Date palms are the fastest growing herb [the date palm is not classed as a tree] sprouting one metre every year. 
"It is the fastest growing in the world and most underused in the Arab world because we have too much reliance on fossil fuels and biomass from date palms can help food security and will be renewed every year," said Zitouni.


On average, a date palm produces 50 kilogrammes of dates, but with adequate care can actually yield up to 200 kilogrammes of dates annually. However, despite the numerous varieties of dates grown, only a few are actually sold. 

the Question is 
What do you think of this report? Do you think such a process would be feasible? How do you see this impact date palm growers?

----------


## Shades

I think this report is true, there are high chances that we can produce the bio-fuel from dates. 
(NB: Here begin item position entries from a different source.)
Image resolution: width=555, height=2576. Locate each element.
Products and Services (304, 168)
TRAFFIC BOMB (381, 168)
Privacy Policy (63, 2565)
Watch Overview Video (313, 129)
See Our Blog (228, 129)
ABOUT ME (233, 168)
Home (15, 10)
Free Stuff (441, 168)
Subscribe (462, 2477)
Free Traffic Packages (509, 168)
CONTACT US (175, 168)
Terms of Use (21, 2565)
But the question to be asked is "whether its feasible to do so?", the reason I wont appreciate the use of dates or any kind of food products for bio-fuel is very simple the people in Africa and many other countries are dying due to hunger, and its very very serious situation, it is from the world unreported or under - reported. Media is not giving proper attention to the dire humanitarian concerns, even BBC acknowledge's that they are unreported countries. The situation is much more worse than we can imagine, Zimbabwe has produced 100 billion dollar note as it cannot cope up with the inflation and all this is due to the imperialistic policies of few developed nations.

If we don't realize our duty as a human being, then it's not far that we shall be in there place soon.
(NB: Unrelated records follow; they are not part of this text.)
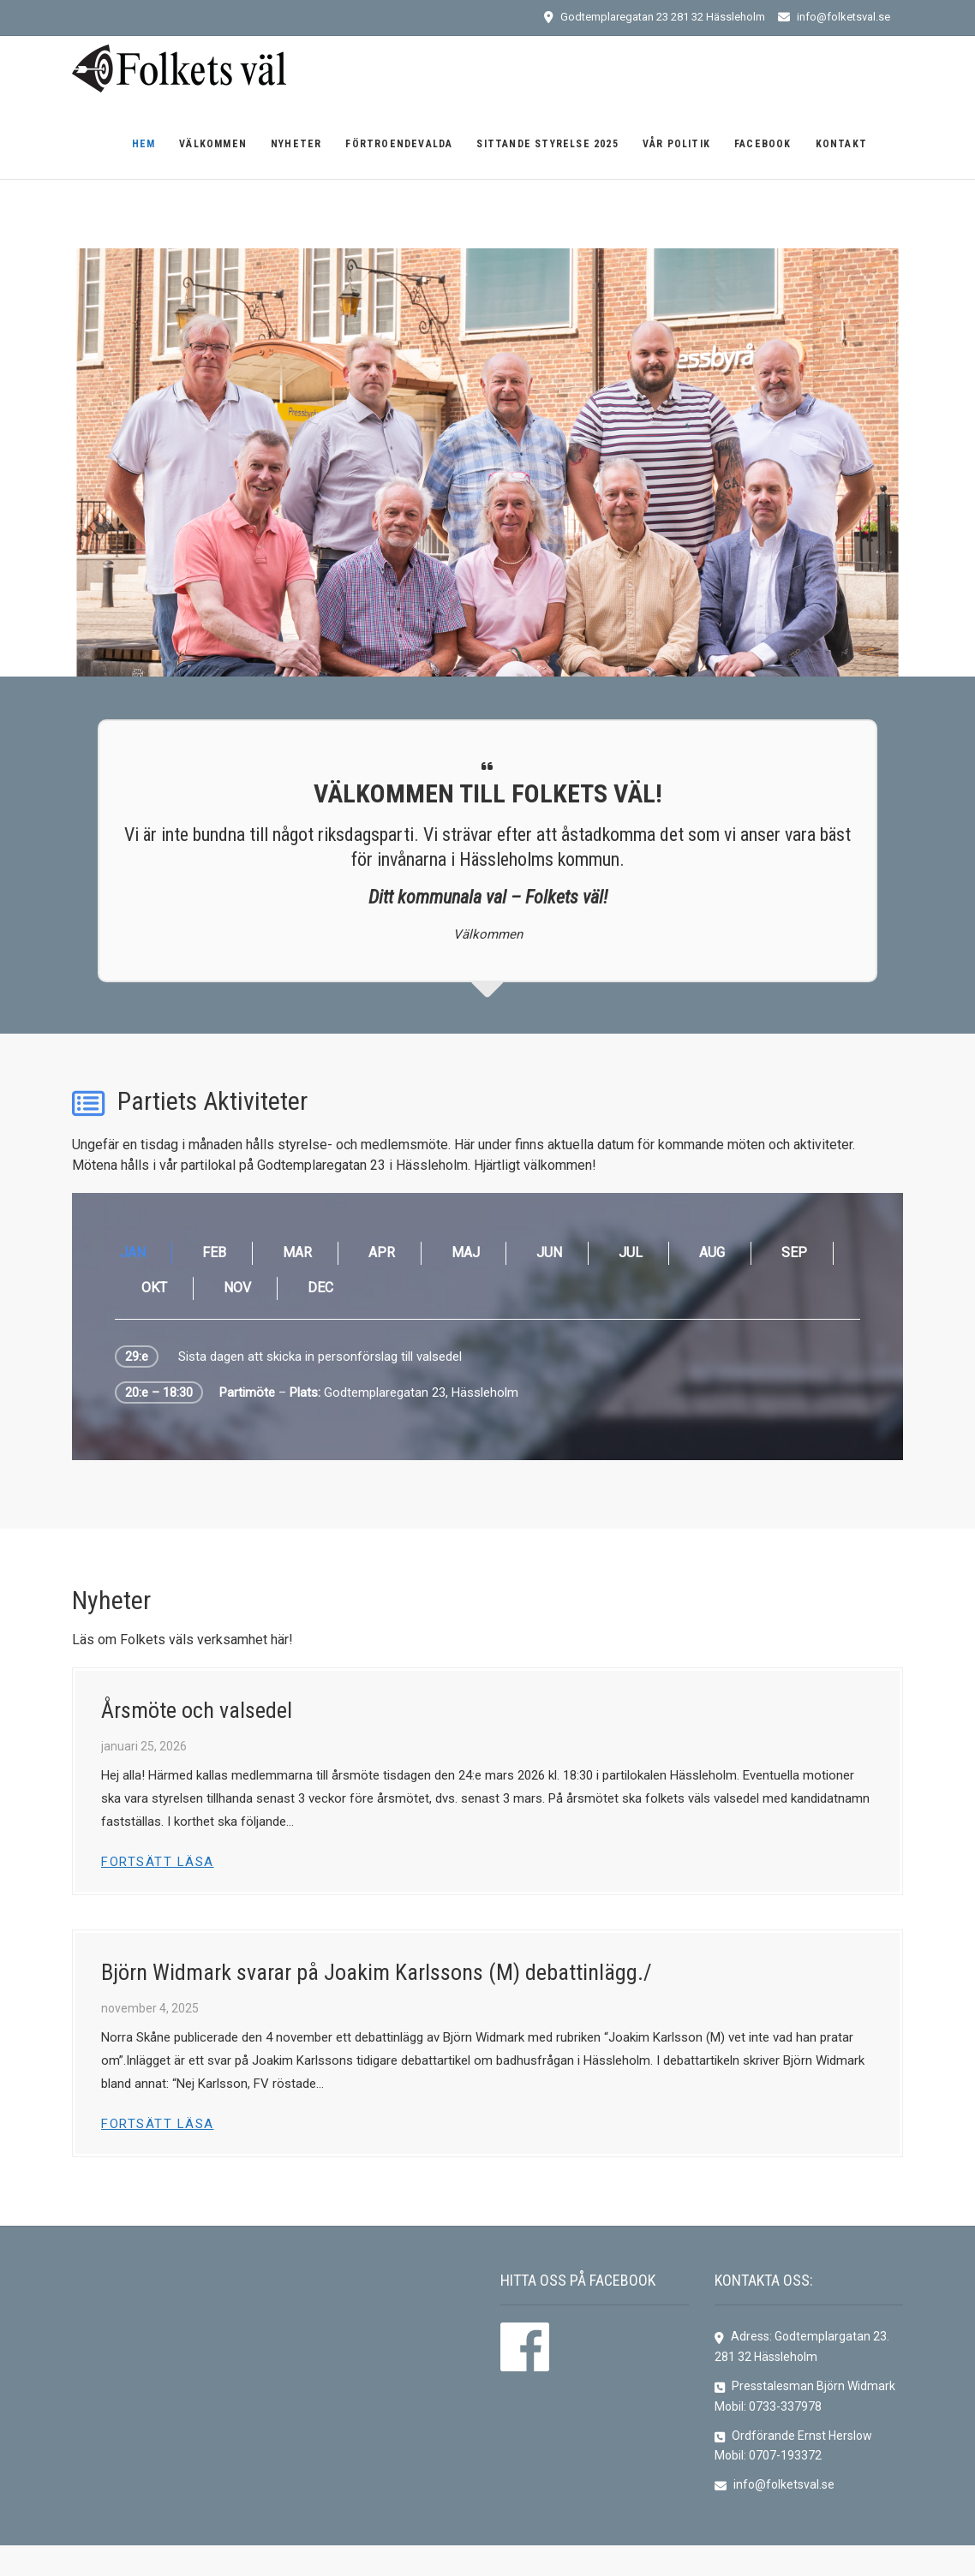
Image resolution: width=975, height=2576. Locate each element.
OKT (154, 1287)
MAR (297, 1252)
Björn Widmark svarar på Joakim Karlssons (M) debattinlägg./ (376, 1972)
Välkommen (213, 144)
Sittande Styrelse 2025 (547, 144)
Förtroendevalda (398, 144)
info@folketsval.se (834, 16)
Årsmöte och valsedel (196, 1710)
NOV (237, 1287)
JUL (631, 1252)
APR (381, 1252)
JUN (549, 1252)
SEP (794, 1252)
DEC (320, 1287)
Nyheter (296, 144)
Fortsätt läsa (157, 1861)
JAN (133, 1252)
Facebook (763, 144)
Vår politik (676, 144)
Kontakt (841, 144)
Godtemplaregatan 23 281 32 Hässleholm (654, 16)
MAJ (466, 1252)
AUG (712, 1252)
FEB (214, 1252)
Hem (144, 144)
Below are few facts which will Inshallah justify my stand.

Because of USA started producing the bio-fuel using its crops of corn the corn's prices shot up in two years from 15$(2002) to 47$ (2007) a three fold increase, the majority of crop or corn which USA was producing was going as aid to the poor countries, but when they decided to go for bio-fuel this aid was stopped as they needed much more than there production level's and as a result corn's prices rose from  $ 15 to 47. 

Although bio fuel is not the alone the culprit nor its the main, its some thing which is preplanned, and brought on them after much thinking and evil thoughts. But still bio fuel does affect them may be its role is very less but its there.

----------


## Shades

Alarming rise in world hunger

UN agencies estimate that *1.02 billion people are undernourished in 2009* [EPA]
The food crisis in poor nations coupled with the global economic downturn have led to a spike in world hunger, with more than one billion people going undernourished this year, UN agencies have said.

The *Food and Agriculture Organisation (FAO) and the World Food Programme (WFP) said the figure of 1.02 billion, which is around 100 million people more than last year, is the highest rate in four decades*.

"The rising number of hungry people is intolerable," Jacques Diouf, FAO director general, said on Wednesday, as an annual report on food security was released.

"We have the economic and technical means to make hunger disappear, what is missing is a stronger political will to eradicate hunger forever," he said.

The report, compiled by the FAO and WFP, said the *increase was a result of high food prices, and lower incomes and lost jobs, as well as a decline in foreign aid and investment in poor countries*.

"This loss of income is compounded by food prices that are still relatively high in the local markets of many poor countries," the FAO said.

High food price

The report found the Asia-Pacific region to have the largest undernourished population, followed by Sub-Saharan Africa, Latin America, the Middle East 
and North Africa.

Around *15 million people suffer from hunger in the developed world*.

Diouf said that agriculture had not been given priority in the fight against hunger, with only 3.8 per cent of aid from donor countries contributing to food production in 2006, compared to 17 per cent in 1980.

He told Associated Press that inflated food prices in developing nations, which sparked riots in more than 60 countries, have now stabilised, but still remain comparatively high.

But he added world leaders were beginning to understand how crucial investment in agriculture is, pointing to the $20bn pledged by Group of Eight nations to help farmers produce more food.

The report comes two days ahead of World Food Day, which begins a week of talks among some 300  experts focusing on feeding the world in 2050, when the UN  forecasts a global population of 9.1 billion.

 Source:	 Agencies

----------


## bodre_dnyanesh

Good content
thanks

----------


## gmiller

I agree with RAHEN, by using biofule we can reduce the pollution in envelopment. Petrol and Diesel is continuously decreasing and coming couple of decades it will be finished, so we should think about biofule. Thanks for sharing such a information RAHEN.

----------